Lawyers defended at Tort Museum

WINSTED — California- based trial attorney Thomas Girardi was the first speaker in the American Museum of Tort Law’s Leaders in Law lecture series on Thursday, Sept. 27, and he used his time to remind the audience that more than anything, lawyers are in business to protect private citizens. 

Girardi, who has been practicing law for over 50 years, has won several multi-million dollar verdicts during his career, including cases against pharmaceutical company Merck, Lockheed Martin and the Los Angeles Dodgers baseball team.

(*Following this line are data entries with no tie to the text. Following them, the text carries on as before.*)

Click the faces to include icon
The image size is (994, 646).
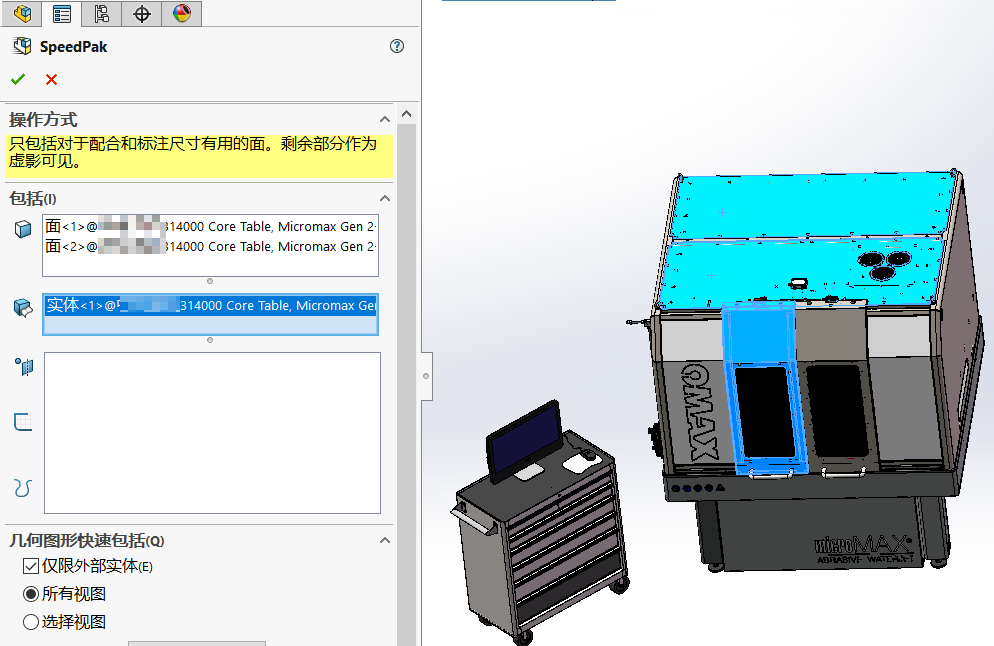tap(23, 230)
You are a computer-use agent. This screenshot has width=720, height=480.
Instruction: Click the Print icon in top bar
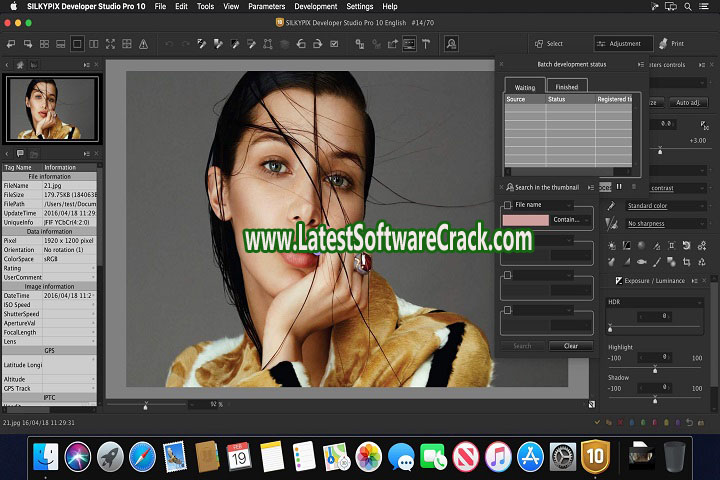(x=671, y=44)
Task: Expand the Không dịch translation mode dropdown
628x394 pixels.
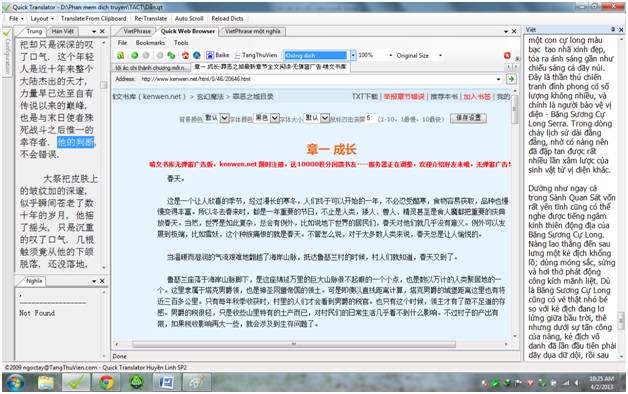Action: [x=353, y=55]
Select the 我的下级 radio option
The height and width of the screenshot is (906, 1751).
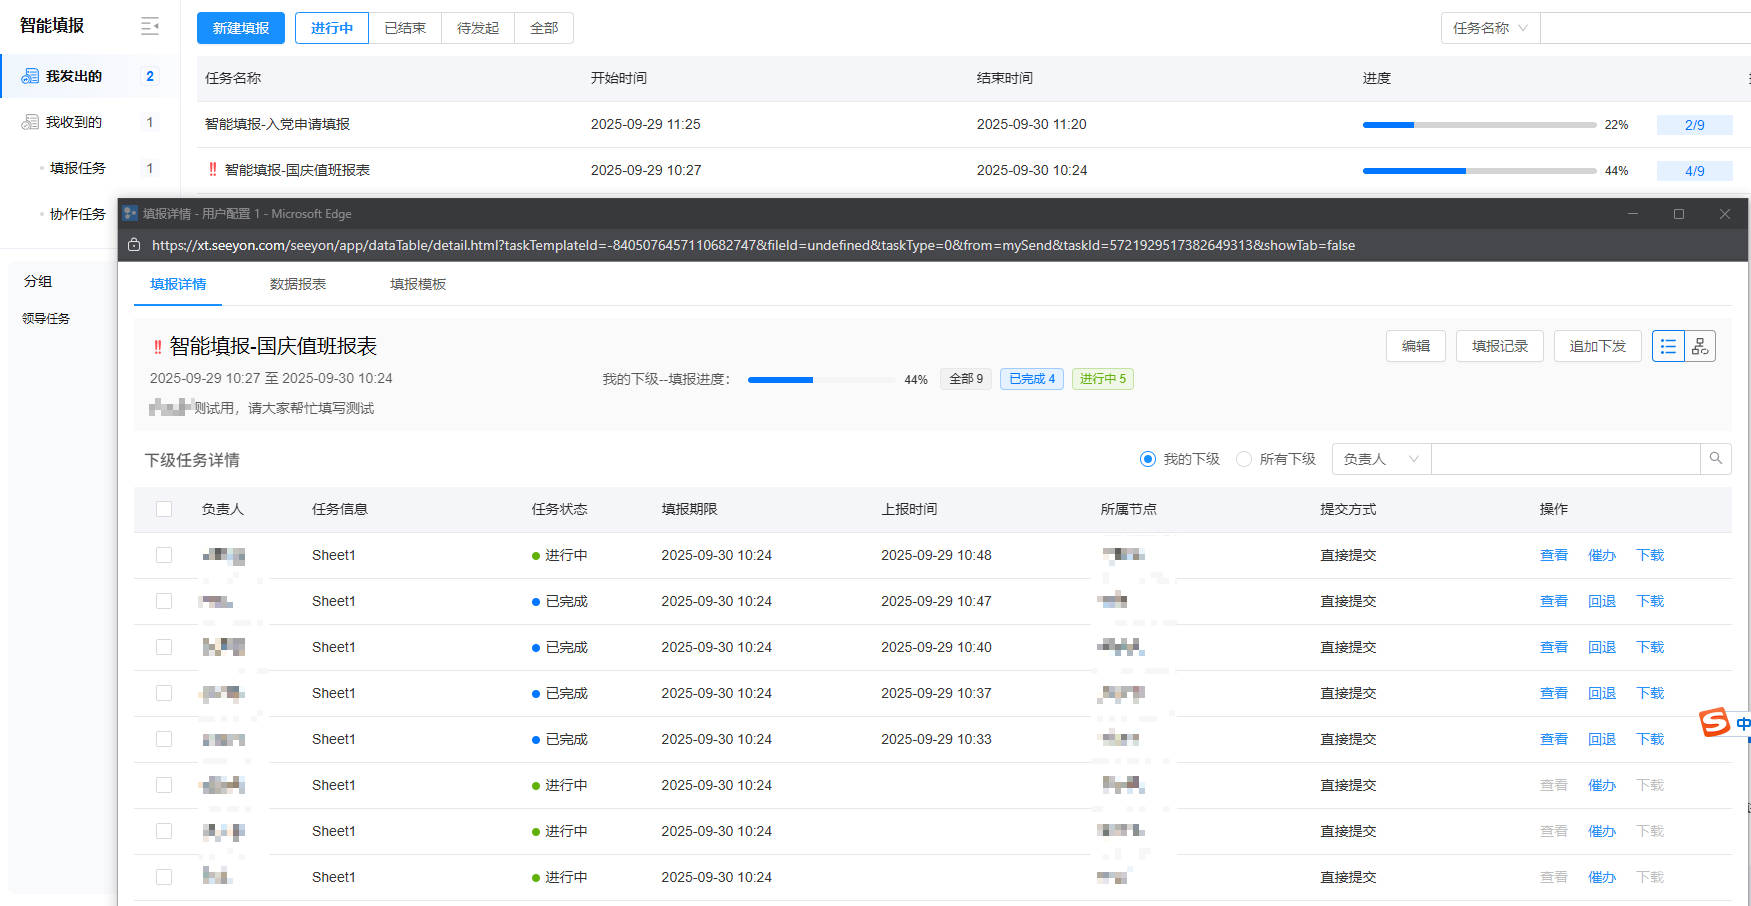point(1148,459)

In 1996, representing 650 residents of Hinkley, Calif., he won a $460 million settlement in a case against Pacific Gas and Electric Company.

The company was blamed for causingt cancer and other diseases from contaminated water leaked from its gas pumping station.

The case inspired the movie “Erin Brockovich,” which was released in 2000.

In an interview before the event, Girardi said he wanted to convey to the audience the importance of lawyers and juries when it comes to protecting people.

“What many lawyers do for a living is protect people who get hurt due to the bad conduct of companies,” Girardi said. “Jurors are all people who do not have a dog in the hunt when it comes to a case. They are going to listen to everything that is being presented. To me, governmental entities like the Food and Drug Administration are not effective when it comes to stopping anything harmful. Trial lawyers and juries are the ones who can make a difference.”

He said that an unfair stigma has developed about lawyers.

“For people to think of lawyers as greedy is crazy,” Girardi said. “Corporations are encouraging this kind of stigma because they don’t want us out there. The last thing big companies want is people like us who can stop them from doing bad stuff.”

Girardi spoke to an audience of 100 people about his career and how he presents cases in court.

“I want to know how the people on the jury are going to react to a case,” Girardi said. “I want to know how they think and in what direction to go in order for me to be persuasive.”

This involves studying the body language of jurors as he is presenting a case, for example.

“Sometimes I use body language experts, who can tell how jurors react to a witness,” he said. “Also, you have a lot of stuff that happens outside of a jury room. You have to be careful with your clients and what they do because those jurors are all looking at them, even outside the courtroom.”

Girardi told the audience that, despite working hard and sometimes losing cases, being a lawyer has been a rewarding career.

The next speaker in the series will be Thomas Fortune Fay, the former president of the Trial Lawyers Association of Metropolitan Washington, D.C. He is scheduled for Thursday, Nov. 8, at 7 p.m.